- What We Discovered: LLMs Have "Path Dependence"
- Our Experimental Setup
- How We Measured This Effect
- The Most Interesting Findings
- Why This Matters
- What's Next?
- The Takeaway
Ever notice how the order of information affects how you think about a problem? Turns out, large language models (LLMs) have the same quirk - and it's more significant than we expected!
What We Discovered: LLMs Have "Path Dependence"
We've been experimenting with memory-augmented LLMs, and we stumbled upon something fascinating: the order in which we feed memory snippets to the model dramatically changes its output - even when the actual information is identical.
I call this "path dependence" - the LLM's journey through information matters just as much as the information itself.
Look at this heatmap above - it shows how responses vary when we change the order of memory slots. The darker areas show greater differences in outputs. Pretty striking, right?
Our Experimental Setup
Here's how we tested this:
- We created a set of memory slots containing factual information (e.g., about FDR's New Deal and Reagan's economic policies)
- We arranged these slots in different sequences (paths)
- We asked GPT-4 identical questions with these different memory paths
- We measured the differences in outputs using embedding similarity
For example, one of our memory slots looked like this:
[Memory Slot] FDR launched the New Deal to combat the Great Depression. It involved government intervention and public programs.
And we'd change the order of 4-5 such slots to see how it affected the response to questions like "Compare FDR's New Deal with Reagan's economic policy."
How We Measured This Effect
We tracked several metrics:
- Semantic differences using sentence embeddings (all-MiniLM-L6-v2)
- Structural changes including word count, sentence count, and average sentence length
- Quality scores using GPT-4 to evaluate structure, reasoning, and conclusion clarity (0-10 scale)
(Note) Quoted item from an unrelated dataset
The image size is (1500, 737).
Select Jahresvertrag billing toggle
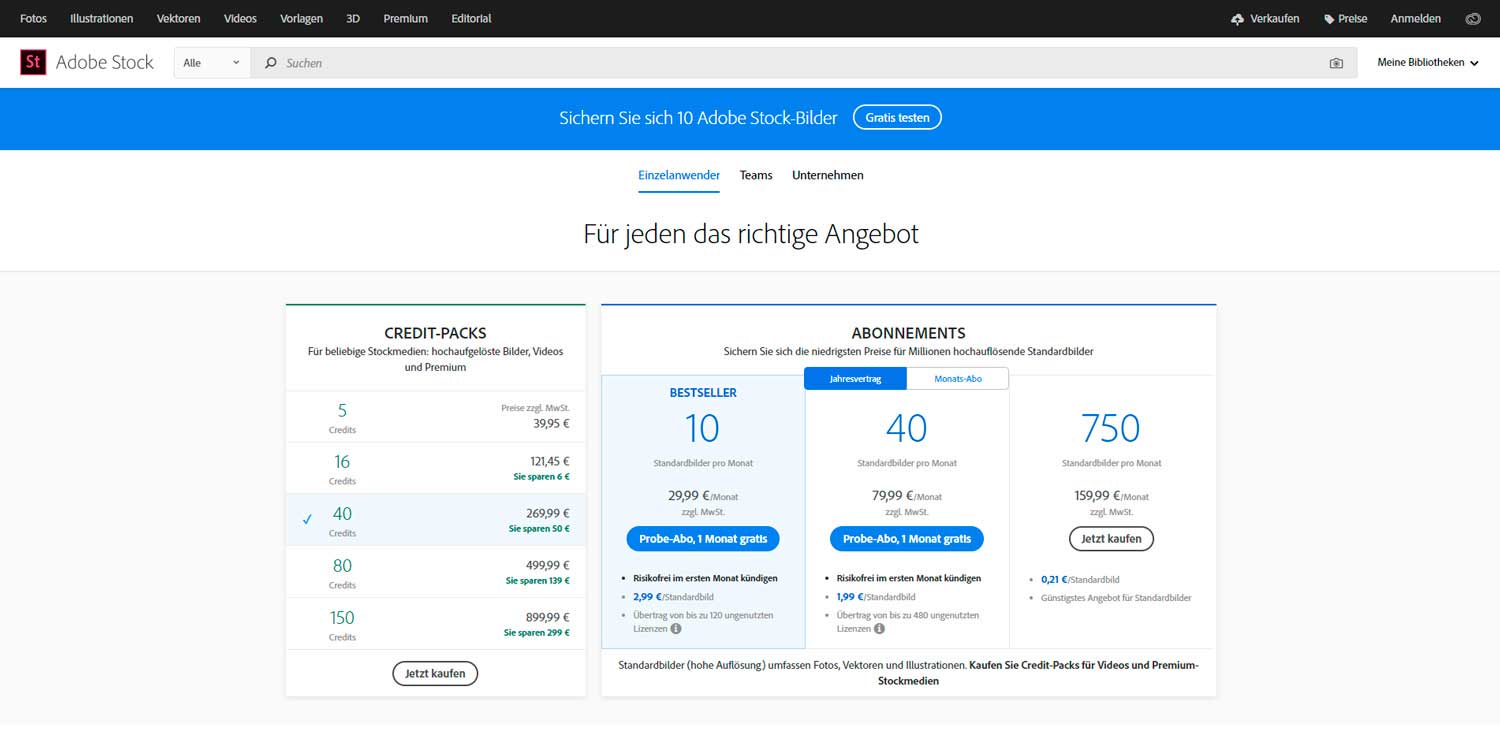click(855, 379)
Check out this visualization of our results:
Each dot represents an LLM response, clustered by writing style. Notice how they form distinct groups? Different memory paths actually pushed the LLM toward different writing styles!
The Most Interesting Findings
Here's what jumped out at us:
- First impressions matter: When we put FDR-related slots first, responses tended to frame comparisons from a government intervention perspective. When Reagan-related slots came first, responses emphasized market-based approaches.
- Style shifting: Some memory paths consistently produced verbose responses (avg. 150+ words), while others led to more concise writing (avg. 100-120 words).
- Quality remained solid: Despite variations, the responses maintained good quality scores (8-10 range) across different paths.
- Noise tolerance: Adding irrelevant memory slots (like facts about the moon landing) increased variability but didn't completely derail responses.
This scatter plot shows the relationship between similarity scores and structural features:
Why This Matters
If you're building or using LLM systems, this has real implications:
- Consistency challenges: If you need reliable, predictable outputs, you need to think about memory ordering
- Design opportunities: This could be used creatively to generate diverse perspectives on the same information
- User awareness: Users should understand that the way they present information to LLMs affects what they get back
What's Next?
We're exploring several directions:
- Building memory routing systems that can provide more consistent outputs
- Testing whether some models are more "path dependent" than others
- Finding ways to use this property as a feature rather than a bug
The Takeaway
The next time you interact with an LLM assistant, remember that the order of information matters - a lot! This isn't just an academic curiosity; it's a fundamental aspect of how these systems process information.
As we continue to integrate LLMs into more aspects of our lives, understanding these quirks becomes increasingly important. Path dependence isn't just a technical issue - it's a reminder that LLMs, like humans, don't process information in a purely logical, order-independent way.
What do you think? Have you noticed this effect in your interactions with LLMs?